What is required :: Beginning at the line that contains "Screenshot is 1470x2394." and ending at the last line of the entries, write out each line exactly; include nothing outside that span.

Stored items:
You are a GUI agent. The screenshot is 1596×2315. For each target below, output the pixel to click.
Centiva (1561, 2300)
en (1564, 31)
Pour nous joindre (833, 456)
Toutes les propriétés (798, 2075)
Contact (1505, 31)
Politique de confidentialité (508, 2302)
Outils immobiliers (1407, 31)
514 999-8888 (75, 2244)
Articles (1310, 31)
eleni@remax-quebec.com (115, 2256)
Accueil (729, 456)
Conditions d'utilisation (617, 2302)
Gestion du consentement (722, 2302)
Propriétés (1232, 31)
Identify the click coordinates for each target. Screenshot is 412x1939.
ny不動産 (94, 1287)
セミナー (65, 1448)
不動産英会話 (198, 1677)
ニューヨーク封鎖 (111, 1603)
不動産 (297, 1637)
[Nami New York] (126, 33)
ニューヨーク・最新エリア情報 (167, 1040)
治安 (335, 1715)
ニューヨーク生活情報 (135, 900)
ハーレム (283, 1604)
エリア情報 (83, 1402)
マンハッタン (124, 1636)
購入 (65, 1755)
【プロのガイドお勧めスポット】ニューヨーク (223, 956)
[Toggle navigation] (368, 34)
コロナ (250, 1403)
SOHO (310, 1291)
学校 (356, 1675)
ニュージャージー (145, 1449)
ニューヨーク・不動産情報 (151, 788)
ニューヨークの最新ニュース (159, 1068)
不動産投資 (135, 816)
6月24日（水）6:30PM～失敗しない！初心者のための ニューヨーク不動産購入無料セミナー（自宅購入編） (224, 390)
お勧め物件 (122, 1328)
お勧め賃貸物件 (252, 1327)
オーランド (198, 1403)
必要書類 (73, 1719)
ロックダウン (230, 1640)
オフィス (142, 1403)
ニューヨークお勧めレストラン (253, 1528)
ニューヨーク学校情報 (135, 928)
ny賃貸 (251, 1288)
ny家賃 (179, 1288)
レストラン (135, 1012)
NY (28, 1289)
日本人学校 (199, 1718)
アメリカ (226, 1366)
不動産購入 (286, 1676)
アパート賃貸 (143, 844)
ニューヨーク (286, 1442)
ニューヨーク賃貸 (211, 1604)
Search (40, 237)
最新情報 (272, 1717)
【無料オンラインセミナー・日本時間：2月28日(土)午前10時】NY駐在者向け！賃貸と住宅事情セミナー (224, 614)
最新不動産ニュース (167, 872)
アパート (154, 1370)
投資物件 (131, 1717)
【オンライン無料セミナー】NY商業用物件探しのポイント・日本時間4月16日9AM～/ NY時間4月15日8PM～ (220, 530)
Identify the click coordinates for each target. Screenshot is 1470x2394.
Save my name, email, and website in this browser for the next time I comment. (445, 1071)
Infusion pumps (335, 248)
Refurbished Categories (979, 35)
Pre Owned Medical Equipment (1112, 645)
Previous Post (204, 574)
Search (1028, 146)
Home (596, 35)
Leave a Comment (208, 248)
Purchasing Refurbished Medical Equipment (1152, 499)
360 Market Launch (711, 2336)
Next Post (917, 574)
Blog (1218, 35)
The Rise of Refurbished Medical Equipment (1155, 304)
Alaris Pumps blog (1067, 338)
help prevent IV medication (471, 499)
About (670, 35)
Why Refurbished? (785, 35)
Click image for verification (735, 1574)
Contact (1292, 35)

Response to the exercise ::
Identify the click coordinates for each target. Screenshot is 1470x2394.
Save my name, email, and website in this browser for the next time I comment. (445, 1071)
Infusion pumps (335, 248)
Refurbished Categories (979, 35)
Pre Owned Medical Equipment (1112, 645)
Previous Post (204, 574)
Search (1028, 146)
Home (596, 35)
Leave a Comment (208, 248)
Purchasing Refurbished Medical Equipment (1152, 499)
360 Market Launch (711, 2336)
Next Post (917, 574)
Blog (1218, 35)
The Rise of Refurbished Medical Equipment (1155, 304)
Alaris Pumps blog (1067, 338)
help prevent IV medication (471, 499)
About (670, 35)
Why Refurbished? (785, 35)
Click image for verification (735, 1574)
Contact (1292, 35)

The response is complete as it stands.